─── Excerpted records

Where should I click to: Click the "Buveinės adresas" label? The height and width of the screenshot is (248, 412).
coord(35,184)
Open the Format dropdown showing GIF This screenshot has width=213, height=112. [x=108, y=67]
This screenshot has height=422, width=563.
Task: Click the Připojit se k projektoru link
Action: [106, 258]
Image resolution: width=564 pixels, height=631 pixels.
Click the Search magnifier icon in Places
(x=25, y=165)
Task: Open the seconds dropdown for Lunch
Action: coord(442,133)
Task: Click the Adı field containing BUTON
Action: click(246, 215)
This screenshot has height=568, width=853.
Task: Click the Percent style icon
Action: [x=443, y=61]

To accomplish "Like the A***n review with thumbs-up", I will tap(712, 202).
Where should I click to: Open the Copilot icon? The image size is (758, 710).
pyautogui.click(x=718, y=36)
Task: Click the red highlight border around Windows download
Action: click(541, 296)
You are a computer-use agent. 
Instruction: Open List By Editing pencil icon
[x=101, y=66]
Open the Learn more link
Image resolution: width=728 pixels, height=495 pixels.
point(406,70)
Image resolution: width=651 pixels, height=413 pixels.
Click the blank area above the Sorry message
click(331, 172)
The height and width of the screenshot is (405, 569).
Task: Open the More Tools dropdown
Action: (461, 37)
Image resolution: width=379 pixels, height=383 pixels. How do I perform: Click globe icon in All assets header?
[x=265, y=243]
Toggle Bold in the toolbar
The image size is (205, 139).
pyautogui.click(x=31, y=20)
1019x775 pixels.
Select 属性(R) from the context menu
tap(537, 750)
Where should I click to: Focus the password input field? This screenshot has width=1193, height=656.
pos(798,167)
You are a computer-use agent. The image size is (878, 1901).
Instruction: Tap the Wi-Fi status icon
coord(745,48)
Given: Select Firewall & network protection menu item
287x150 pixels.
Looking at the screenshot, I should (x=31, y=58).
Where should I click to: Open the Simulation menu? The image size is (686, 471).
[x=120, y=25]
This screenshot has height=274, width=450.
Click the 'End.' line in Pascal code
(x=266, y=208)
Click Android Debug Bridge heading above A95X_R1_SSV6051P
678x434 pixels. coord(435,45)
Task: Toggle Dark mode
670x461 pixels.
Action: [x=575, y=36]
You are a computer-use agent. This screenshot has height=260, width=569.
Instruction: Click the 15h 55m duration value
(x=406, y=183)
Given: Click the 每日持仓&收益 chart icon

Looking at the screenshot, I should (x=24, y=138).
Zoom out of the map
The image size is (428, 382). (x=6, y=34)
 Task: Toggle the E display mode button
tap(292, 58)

──────

# [Required work]
Output all of the data above without any alteration.

# [Finished task]
Where should I click to: Click the "Buveinės adresas" label? The height and width of the screenshot is (248, 412).
coord(35,184)
Open the Format dropdown showing GIF This screenshot has width=213, height=112. [x=108, y=67]
This screenshot has height=422, width=563.
Task: Click the Připojit se k projektoru link
Action: [106, 258]
Image resolution: width=564 pixels, height=631 pixels.
Click the Search magnifier icon in Places
(x=25, y=165)
Task: Open the seconds dropdown for Lunch
Action: coord(442,133)
Task: Click the Adı field containing BUTON
Action: click(246, 215)
This screenshot has height=568, width=853.
Task: Click the Percent style icon
Action: [x=443, y=61]

To accomplish "Like the A***n review with thumbs-up", I will tap(712, 202).
Where should I click to: Open the Copilot icon? The image size is (758, 710).
pyautogui.click(x=718, y=36)
Task: Click the red highlight border around Windows download
Action: click(541, 296)
You are a computer-use agent. 
Instruction: Open List By Editing pencil icon
[x=101, y=66]
Open the Learn more link
Image resolution: width=728 pixels, height=495 pixels.
point(406,70)
Image resolution: width=651 pixels, height=413 pixels.
Click the blank area above the Sorry message
click(331, 172)
The height and width of the screenshot is (405, 569).
Task: Open the More Tools dropdown
Action: (461, 37)
Image resolution: width=379 pixels, height=383 pixels. How do I perform: Click globe icon in All assets header?
[x=265, y=243]
Toggle Bold in the toolbar
The image size is (205, 139).
pyautogui.click(x=31, y=20)
1019x775 pixels.
Select 属性(R) from the context menu
tap(537, 750)
Where should I click to: Focus the password input field? This screenshot has width=1193, height=656.
pos(798,167)
You are a computer-use agent. The image size is (878, 1901).
Instruction: Tap the Wi-Fi status icon
coord(745,48)
Given: Select Firewall & network protection menu item
287x150 pixels.
Looking at the screenshot, I should (x=31, y=58).
Where should I click to: Open the Simulation menu? The image size is (686, 471).
[x=120, y=25]
This screenshot has height=274, width=450.
Click the 'End.' line in Pascal code
(x=266, y=208)
Click Android Debug Bridge heading above A95X_R1_SSV6051P
678x434 pixels. coord(435,45)
Task: Toggle Dark mode
670x461 pixels.
Action: [x=575, y=36]
You are a computer-use agent. This screenshot has height=260, width=569.
Instruction: Click the 15h 55m duration value
(x=406, y=183)
Given: Click the 每日持仓&收益 chart icon

Looking at the screenshot, I should (x=24, y=138).
Zoom out of the map
The image size is (428, 382). (x=6, y=34)
 Task: Toggle the E display mode button
tap(292, 58)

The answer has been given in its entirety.